**Work to complete:** Return the records in full, with every character preserved.

:: Material provided ::

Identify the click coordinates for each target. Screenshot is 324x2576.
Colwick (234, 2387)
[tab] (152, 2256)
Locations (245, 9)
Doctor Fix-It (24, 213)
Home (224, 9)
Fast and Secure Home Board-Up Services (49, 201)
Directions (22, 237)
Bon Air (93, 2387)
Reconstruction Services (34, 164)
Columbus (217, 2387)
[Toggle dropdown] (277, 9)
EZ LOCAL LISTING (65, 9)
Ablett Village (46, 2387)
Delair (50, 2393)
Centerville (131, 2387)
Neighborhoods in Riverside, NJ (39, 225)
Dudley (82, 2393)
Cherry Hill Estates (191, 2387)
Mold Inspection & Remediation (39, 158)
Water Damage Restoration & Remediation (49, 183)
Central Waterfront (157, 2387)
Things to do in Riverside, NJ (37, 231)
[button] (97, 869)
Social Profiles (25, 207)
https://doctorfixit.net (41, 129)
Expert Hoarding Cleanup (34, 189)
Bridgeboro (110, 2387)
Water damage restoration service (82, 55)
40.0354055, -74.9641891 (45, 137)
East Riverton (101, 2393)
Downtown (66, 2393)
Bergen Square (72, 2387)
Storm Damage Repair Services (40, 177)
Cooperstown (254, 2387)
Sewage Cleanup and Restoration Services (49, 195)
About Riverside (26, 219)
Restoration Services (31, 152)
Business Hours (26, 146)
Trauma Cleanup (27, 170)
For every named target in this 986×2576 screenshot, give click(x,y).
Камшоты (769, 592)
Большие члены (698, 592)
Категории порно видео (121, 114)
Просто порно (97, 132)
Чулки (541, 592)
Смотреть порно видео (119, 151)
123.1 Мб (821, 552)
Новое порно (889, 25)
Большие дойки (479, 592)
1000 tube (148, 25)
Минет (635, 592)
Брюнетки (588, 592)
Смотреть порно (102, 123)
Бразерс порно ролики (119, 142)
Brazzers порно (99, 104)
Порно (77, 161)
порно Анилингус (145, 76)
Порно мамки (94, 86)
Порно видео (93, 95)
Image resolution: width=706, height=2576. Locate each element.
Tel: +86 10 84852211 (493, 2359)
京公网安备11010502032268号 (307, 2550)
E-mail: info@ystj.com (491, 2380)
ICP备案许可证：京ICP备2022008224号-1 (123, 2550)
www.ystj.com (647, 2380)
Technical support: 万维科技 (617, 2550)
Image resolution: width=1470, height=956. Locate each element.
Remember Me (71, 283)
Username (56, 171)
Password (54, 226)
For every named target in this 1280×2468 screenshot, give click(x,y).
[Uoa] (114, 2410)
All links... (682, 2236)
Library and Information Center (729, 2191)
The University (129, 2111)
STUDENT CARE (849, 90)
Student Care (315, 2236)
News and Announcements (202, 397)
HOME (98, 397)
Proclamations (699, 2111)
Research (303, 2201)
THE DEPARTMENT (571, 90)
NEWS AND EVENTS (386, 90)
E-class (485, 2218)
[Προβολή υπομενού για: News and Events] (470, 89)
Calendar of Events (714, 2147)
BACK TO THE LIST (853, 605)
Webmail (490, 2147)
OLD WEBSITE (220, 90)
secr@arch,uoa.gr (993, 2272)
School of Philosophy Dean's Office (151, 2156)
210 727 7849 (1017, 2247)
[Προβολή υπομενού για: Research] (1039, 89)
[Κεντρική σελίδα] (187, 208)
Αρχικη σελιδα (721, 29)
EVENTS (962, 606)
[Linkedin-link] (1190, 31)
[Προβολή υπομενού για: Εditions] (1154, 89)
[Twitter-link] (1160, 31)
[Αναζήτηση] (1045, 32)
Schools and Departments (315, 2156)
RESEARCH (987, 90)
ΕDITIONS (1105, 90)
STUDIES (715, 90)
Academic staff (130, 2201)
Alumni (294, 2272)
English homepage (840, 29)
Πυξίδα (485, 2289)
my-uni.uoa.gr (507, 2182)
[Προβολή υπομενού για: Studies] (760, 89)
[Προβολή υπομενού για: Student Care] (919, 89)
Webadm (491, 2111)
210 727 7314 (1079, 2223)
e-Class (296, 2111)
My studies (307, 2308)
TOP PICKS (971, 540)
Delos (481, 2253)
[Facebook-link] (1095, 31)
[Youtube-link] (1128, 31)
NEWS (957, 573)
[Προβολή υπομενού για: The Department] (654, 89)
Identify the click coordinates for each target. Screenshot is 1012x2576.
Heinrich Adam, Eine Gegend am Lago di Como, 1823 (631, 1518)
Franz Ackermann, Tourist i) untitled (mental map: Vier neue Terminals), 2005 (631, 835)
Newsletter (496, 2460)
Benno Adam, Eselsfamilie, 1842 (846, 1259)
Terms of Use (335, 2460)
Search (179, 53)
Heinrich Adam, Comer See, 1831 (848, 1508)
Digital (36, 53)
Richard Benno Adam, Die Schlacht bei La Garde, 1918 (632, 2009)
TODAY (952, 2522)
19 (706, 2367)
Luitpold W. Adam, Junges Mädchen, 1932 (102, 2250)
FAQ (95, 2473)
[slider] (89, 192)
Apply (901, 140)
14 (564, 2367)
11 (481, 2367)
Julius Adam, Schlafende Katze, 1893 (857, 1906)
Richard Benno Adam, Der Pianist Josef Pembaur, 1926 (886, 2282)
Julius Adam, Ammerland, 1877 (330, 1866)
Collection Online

:::

**Output:**
Identify the click coordinates for each target. Screenshot is 324x2576.
Colwick (234, 2387)
[tab] (152, 2256)
Locations (245, 9)
Doctor Fix-It (24, 213)
Home (224, 9)
Fast and Secure Home Board-Up Services (49, 201)
Directions (22, 237)
Bon Air (93, 2387)
Reconstruction Services (34, 164)
Columbus (217, 2387)
[Toggle dropdown] (277, 9)
EZ LOCAL LISTING (65, 9)
Ablett Village (46, 2387)
Delair (50, 2393)
Centerville (131, 2387)
Neighborhoods in Riverside, NJ (39, 225)
Dudley (82, 2393)
Cherry Hill Estates (191, 2387)
Mold Inspection & Remediation (39, 158)
Water Damage Restoration & Remediation (49, 183)
Central Waterfront (157, 2387)
Things to do in Riverside, NJ (37, 231)
[button] (97, 869)
Social Profiles (25, 207)
https://doctorfixit.net (41, 129)
Expert Hoarding Cleanup (34, 189)
Bridgeboro (110, 2387)
Water damage restoration service (82, 55)
40.0354055, -74.9641891 (45, 137)
East Riverton (101, 2393)
Downtown (66, 2393)
Bergen Square (72, 2387)
Storm Damage Repair Services (40, 177)
Cooperstown (254, 2387)
Sewage Cleanup and Restoration Services (49, 195)
About Riverside (26, 219)
Restoration Services (31, 152)
Business Hours (26, 146)
Trauma Cleanup (27, 170)
For every named target in this 986×2576 screenshot, give click(x,y).
Камшоты (769, 592)
Большие члены (698, 592)
Категории порно видео (121, 114)
Просто порно (97, 132)
Чулки (541, 592)
Смотреть порно видео (119, 151)
123.1 Мб (821, 552)
Новое порно (889, 25)
Большие дойки (479, 592)
1000 tube (148, 25)
Минет (635, 592)
Брюнетки (588, 592)
Смотреть порно (102, 123)
Бразерс порно ролики (119, 142)
Brazzers порно (99, 104)
Порно (77, 161)
порно Анилингус (145, 76)
Порно мамки (94, 86)
Порно видео (93, 95)
Image resolution: width=706, height=2576. Locate each element.
Tel: +86 10 84852211 (493, 2359)
京公网安备11010502032268号 (307, 2550)
E-mail: info@ystj.com (491, 2380)
ICP备案许可证：京ICP备2022008224号-1 (123, 2550)
www.ystj.com (647, 2380)
Technical support: 万维科技 (617, 2550)
Image resolution: width=1470, height=956. Locate each element.
Remember Me (71, 283)
Username (56, 171)
Password (54, 226)
For every named target in this 1280×2468 screenshot, give click(x,y).
[Uoa] (114, 2410)
All links... (682, 2236)
Library and Information Center (729, 2191)
The University (129, 2111)
STUDENT CARE (849, 90)
Student Care (315, 2236)
News and Announcements (202, 397)
HOME (98, 397)
Proclamations (699, 2111)
Research (303, 2201)
THE DEPARTMENT (571, 90)
NEWS AND EVENTS (386, 90)
E-class (485, 2218)
[Προβολή υπομενού για: News and Events] (470, 89)
Calendar of Events (714, 2147)
BACK TO THE LIST (853, 605)
Webmail (490, 2147)
OLD WEBSITE (220, 90)
secr@arch,uoa.gr (993, 2272)
School of Philosophy Dean's Office (151, 2156)
210 727 7849 (1017, 2247)
[Προβολή υπομενού για: Research] (1039, 89)
[Κεντρική σελίδα] (187, 208)
Αρχικη σελιδα (721, 29)
EVENTS (962, 606)
[Linkedin-link] (1190, 31)
[Προβολή υπομενού για: Εditions] (1154, 89)
[Twitter-link] (1160, 31)
[Αναζήτηση] (1045, 32)
Schools and Departments (315, 2156)
RESEARCH (987, 90)
ΕDITIONS (1105, 90)
STUDIES (715, 90)
Academic staff (130, 2201)
Alumni (294, 2272)
English homepage (840, 29)
Πυξίδα (485, 2289)
my-uni.uoa.gr (507, 2182)
[Προβολή υπομενού για: Studies] (760, 89)
[Προβολή υπομενού για: Student Care] (919, 89)
Webadm (491, 2111)
210 727 7314 (1079, 2223)
e-Class (296, 2111)
My studies (307, 2308)
TOP PICKS (971, 540)
Delos (481, 2253)
[Facebook-link] (1095, 31)
[Youtube-link] (1128, 31)
NEWS (957, 573)
[Προβολή υπομενού για: The Department] (654, 89)
Identify the click coordinates for each target. Screenshot is 1012x2576.
Heinrich Adam, Eine Gegend am Lago di Como, 1823 (631, 1518)
Franz Ackermann, Tourist i) untitled (mental map: Vier neue Terminals), 2005 (631, 835)
Newsletter (496, 2460)
Benno Adam, Eselsfamilie, 1842 (846, 1259)
Terms of Use (335, 2460)
Search (179, 53)
Heinrich Adam, Comer See, 1831 (848, 1508)
Digital (36, 53)
Richard Benno Adam, Die Schlacht bei La Garde, 1918 (632, 2009)
TODAY (952, 2522)
19 (706, 2367)
Luitpold W. Adam, Junges Mädchen, 1932 (102, 2250)
FAQ (95, 2473)
[slider] (89, 192)
Apply (901, 140)
14 (564, 2367)
11 (481, 2367)
Julius Adam, Schlafende Katze, 1893 (857, 1906)
Richard Benno Adam, Der Pianist Josef Pembaur, 1926 (886, 2282)
Julius Adam, Ammerland, 1877 (330, 1866)
Collection Online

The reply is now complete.